La perdita globale di biodiversità è molto più allarmante di quanto si sospettasse in precedenza

Quasi la metà delle specie sta subendo un calo delle dimensioni della popolazione, meno del 3% sta aumentando

[23 Maggio 2023]

Il nuovo studio “More losers than winners: investigating Anthropocene defaunation through the diversity of population trends”, pubblicato su Biological Reviews da Catherine Finn e Daniel Pincheira-Donoso, del MacroBiodiversity Lab della School of Biological Sciences della Queen’s University Belfast, e da Florencia Grattarola, della Fakulta životního prostředí Česká zemědělská univerzita v Praze, ha dimostrato che la perdita globale di biodiversità causata dall’industrializzazione umana è molto più allarmante di quanto si pensasse in precedenza.

Alla Queen’s University Belfast ricordano che «L’erosione globale della biodiversità è stata ampiamente identificata tra le sfide più urgenti per l’umanità nei prossimi decenni, minacciando il funzionamento degli ecosistemi da cui dipende la vita, la produzione alimentare, la diffusione di malattie e persino la stabilità dell’economia globale. Per decenni, la portata di questa “crisi di estinzione” è stata misurata con le tradizionali “threat conservation categories” che l’International Union for the Conservation of Nature (IUCN) assegna alle specie previa valutazione. Attualmente, sulla base di questo metodo tradizionale, è noto che circa il 28% della vita sulla terra è minacciata di estinzione».

Il nuovo studio. il più completo nel suo genere fino ad oggi, ha esaminato nel tempo i cambiamenti nella densità di popolazione di oltre 70.000 specie di animali in tutto il mondo. Le scoperte fatte dimostrano che «Quasi la metà delle specie sulla Terra sta attualmente subendo un calo delle dimensioni della popolazione, mentre meno del 3% sta aumentando la dimensione della popolazione».

Per condurre il loro studio, i ricercatori hanno intrapreso un’analisi su scala globale di una diversa misura del rischio di estinzione: i “population trends” (se le dimensioni della popolazione delle specie stanno diminuendo, rimangono stabili o migliorano nel tempo). Utilizzando questo approccio, hanno scoperto che «L’entità della crisi di estinzione è considerevolmente più grave di quanto mostrato dalla misurazioni tradizionale basata sulle categorie di minaccia, con un allarmante 48% delle specie in declino verso l’estinzione e solo il 3% che mostra segnali di ripresa».

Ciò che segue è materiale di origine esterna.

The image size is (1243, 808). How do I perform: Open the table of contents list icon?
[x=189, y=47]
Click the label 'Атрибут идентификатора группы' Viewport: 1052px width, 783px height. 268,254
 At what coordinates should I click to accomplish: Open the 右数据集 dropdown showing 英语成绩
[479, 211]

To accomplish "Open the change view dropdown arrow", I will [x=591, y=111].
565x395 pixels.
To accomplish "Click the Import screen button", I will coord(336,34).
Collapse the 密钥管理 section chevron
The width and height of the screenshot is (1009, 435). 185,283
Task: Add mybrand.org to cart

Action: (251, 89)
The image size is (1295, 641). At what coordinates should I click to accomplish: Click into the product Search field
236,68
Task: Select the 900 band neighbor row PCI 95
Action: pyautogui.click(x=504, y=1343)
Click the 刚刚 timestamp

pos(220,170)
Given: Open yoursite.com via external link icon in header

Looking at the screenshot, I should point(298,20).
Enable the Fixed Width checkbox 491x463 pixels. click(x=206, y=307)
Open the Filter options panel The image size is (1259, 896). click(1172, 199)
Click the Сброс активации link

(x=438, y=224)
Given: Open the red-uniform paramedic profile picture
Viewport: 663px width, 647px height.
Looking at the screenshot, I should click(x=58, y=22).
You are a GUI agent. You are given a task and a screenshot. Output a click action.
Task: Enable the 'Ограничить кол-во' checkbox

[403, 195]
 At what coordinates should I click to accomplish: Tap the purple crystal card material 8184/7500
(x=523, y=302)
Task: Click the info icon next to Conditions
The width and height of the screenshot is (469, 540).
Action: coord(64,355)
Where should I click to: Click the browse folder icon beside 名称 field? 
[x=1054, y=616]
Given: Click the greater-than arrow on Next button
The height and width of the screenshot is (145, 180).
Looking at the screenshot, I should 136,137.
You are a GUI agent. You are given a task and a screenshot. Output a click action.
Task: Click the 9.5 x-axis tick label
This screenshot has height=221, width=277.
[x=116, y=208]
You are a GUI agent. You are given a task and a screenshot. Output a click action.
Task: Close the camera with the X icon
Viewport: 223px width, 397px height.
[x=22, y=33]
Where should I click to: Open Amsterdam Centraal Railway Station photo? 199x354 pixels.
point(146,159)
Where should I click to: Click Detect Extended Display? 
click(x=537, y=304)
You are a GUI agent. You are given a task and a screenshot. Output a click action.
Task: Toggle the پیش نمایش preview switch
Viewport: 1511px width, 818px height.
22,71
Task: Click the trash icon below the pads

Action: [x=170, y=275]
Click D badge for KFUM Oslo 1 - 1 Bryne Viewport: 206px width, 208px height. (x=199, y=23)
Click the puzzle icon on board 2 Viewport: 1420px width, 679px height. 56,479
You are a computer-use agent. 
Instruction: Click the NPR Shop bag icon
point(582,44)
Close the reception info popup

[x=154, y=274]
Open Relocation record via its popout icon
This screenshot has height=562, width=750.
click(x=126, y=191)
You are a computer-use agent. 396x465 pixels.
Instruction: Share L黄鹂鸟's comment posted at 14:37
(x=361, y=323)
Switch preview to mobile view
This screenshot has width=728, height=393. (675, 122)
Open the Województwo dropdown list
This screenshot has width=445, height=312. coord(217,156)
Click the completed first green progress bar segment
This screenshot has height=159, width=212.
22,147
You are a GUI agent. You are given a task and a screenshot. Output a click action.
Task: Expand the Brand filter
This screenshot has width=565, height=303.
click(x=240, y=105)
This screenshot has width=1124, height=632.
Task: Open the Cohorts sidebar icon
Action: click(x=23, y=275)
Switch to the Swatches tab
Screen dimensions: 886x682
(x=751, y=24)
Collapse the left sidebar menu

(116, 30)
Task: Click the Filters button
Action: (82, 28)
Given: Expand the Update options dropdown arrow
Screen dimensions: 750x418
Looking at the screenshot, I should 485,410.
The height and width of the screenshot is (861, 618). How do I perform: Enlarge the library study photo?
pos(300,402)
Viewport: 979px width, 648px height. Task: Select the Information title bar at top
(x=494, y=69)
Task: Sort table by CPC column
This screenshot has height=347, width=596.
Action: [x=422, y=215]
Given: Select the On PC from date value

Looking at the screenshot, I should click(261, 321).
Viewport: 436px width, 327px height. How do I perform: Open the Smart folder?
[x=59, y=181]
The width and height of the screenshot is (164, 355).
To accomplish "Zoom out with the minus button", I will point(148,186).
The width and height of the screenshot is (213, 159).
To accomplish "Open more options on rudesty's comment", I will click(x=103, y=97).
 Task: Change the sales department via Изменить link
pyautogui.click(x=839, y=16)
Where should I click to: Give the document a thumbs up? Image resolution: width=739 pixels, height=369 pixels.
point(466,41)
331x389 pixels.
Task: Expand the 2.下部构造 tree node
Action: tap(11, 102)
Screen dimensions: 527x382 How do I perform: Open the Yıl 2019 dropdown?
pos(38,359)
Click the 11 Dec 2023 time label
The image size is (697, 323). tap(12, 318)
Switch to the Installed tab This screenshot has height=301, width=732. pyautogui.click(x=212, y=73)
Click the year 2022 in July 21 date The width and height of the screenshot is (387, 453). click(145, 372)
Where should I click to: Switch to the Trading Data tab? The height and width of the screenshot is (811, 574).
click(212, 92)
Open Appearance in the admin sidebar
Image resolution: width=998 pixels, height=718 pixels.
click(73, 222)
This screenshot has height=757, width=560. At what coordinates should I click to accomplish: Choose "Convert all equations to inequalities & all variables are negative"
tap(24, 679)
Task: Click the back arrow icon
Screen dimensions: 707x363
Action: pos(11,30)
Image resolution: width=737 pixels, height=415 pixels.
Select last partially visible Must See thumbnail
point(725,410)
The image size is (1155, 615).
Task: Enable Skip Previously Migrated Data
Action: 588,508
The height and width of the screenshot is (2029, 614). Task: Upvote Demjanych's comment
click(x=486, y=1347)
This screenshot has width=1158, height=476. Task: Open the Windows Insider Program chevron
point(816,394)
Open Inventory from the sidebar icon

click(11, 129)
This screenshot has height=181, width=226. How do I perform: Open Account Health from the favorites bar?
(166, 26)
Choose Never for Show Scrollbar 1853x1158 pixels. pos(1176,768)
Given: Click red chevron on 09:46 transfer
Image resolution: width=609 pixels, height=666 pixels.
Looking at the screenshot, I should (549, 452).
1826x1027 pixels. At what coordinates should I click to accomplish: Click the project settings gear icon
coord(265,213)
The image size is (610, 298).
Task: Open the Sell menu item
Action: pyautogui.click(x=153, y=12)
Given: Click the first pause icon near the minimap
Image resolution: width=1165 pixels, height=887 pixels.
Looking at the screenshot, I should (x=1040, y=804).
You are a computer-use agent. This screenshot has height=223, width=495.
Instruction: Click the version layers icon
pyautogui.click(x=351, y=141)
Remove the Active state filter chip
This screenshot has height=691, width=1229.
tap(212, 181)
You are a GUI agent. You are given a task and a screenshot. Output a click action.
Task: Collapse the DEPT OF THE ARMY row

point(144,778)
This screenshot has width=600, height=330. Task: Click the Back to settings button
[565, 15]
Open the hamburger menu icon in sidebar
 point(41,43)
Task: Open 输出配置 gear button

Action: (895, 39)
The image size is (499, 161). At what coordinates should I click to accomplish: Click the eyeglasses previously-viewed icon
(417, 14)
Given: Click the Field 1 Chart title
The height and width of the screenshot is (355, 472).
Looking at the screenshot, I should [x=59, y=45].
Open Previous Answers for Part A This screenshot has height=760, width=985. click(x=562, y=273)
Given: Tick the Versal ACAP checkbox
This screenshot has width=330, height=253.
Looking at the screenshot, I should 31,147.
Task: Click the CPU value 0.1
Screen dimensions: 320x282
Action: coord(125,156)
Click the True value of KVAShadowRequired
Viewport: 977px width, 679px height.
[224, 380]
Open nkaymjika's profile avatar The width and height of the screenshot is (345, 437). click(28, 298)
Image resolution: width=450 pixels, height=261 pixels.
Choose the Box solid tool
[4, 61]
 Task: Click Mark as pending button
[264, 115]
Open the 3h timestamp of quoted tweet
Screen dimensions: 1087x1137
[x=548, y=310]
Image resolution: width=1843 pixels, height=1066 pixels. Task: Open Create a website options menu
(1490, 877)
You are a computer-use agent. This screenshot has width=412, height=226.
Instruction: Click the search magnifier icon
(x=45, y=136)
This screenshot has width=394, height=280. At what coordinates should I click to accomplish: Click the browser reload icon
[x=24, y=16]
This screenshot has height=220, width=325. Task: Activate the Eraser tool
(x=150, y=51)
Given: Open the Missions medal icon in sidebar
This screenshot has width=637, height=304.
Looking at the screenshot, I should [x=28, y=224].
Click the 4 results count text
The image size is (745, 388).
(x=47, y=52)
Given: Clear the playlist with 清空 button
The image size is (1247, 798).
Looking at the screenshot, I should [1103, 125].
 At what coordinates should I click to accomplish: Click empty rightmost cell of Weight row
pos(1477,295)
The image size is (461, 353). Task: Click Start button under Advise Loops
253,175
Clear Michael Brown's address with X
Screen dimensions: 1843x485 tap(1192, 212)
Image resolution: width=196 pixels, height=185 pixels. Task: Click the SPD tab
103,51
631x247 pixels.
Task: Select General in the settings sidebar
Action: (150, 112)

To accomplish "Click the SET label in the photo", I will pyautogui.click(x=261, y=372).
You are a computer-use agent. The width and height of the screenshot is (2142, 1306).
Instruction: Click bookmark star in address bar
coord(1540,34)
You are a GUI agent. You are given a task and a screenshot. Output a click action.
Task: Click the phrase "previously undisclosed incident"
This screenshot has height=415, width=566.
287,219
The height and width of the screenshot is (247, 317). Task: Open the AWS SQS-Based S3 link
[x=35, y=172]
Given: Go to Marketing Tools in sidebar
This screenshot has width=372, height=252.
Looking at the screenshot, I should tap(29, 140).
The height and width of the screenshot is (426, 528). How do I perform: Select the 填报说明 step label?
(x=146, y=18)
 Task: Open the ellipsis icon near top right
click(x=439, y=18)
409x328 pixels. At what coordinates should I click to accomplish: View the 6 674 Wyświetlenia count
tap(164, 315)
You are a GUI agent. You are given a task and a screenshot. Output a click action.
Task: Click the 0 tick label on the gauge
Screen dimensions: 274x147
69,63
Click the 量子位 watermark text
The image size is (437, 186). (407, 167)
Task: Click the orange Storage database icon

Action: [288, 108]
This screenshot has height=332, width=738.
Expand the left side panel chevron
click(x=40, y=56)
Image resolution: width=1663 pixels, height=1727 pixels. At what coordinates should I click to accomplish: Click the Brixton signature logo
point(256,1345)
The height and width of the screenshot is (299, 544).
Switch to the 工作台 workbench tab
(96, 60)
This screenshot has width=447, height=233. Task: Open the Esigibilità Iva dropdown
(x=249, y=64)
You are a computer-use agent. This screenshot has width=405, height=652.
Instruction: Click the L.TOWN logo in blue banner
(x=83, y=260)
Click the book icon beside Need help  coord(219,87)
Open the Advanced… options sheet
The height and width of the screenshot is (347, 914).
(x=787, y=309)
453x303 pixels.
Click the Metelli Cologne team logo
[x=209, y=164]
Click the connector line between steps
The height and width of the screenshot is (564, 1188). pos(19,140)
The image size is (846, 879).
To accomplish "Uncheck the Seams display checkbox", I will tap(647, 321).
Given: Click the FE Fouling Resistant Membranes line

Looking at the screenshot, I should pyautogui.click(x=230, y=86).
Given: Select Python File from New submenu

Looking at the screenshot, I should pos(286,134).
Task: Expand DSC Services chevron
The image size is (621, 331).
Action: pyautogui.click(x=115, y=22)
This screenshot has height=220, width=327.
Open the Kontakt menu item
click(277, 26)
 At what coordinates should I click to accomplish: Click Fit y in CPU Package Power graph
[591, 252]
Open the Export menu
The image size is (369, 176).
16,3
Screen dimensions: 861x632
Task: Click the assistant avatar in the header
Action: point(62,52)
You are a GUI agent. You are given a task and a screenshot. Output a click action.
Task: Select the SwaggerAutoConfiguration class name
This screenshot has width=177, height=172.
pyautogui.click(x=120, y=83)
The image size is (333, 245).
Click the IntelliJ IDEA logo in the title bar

Finn, Pincheira-Donoso e Grattarola  sottolineano che «Questi risultati mostrano che la crisi globale dell’estinzione della biodiversità non riesce a compensare le specie perdute con l’evoluzione di altre specie che potrebbero prendere il loro posto (“nicchie”) in natura».

Lo studio ha anche scoperto che il 33% delle specie attualmente considerate “sicure” dalle categorie di conservazione IUCN sta di fatto declinando verso il rischio di estinzione.

Commentando l’importanza dei risultati, Pincheira-Donoso, docente senior di biologia evolutiva e macroecologia e ricercatore principale del progetto, ha evidenziato che «Questo nuovo metodo di studio e analisi su scala globale fornisce un quadro più chiaro sulla reale portata dell’erosione globale della biodiversità che l’approccio tradizionale non può offrire. Il nostro lavoro è un drastico allarme sull’attuale portata di questa crisi che ha già impatti devastanti sulla stabilità della natura nel suo insieme e sulla salute e il benessere umaniz.

La Finn conclude: «Quasi la metà degli animali sulla Terra per i quali sono disponibili valutazioni sono attualmente in declino. A peggiorare le cose, molte delle specie animali che si pensa non siano a rischio di estinzione, in realtà stanno progressivamente diminuendo».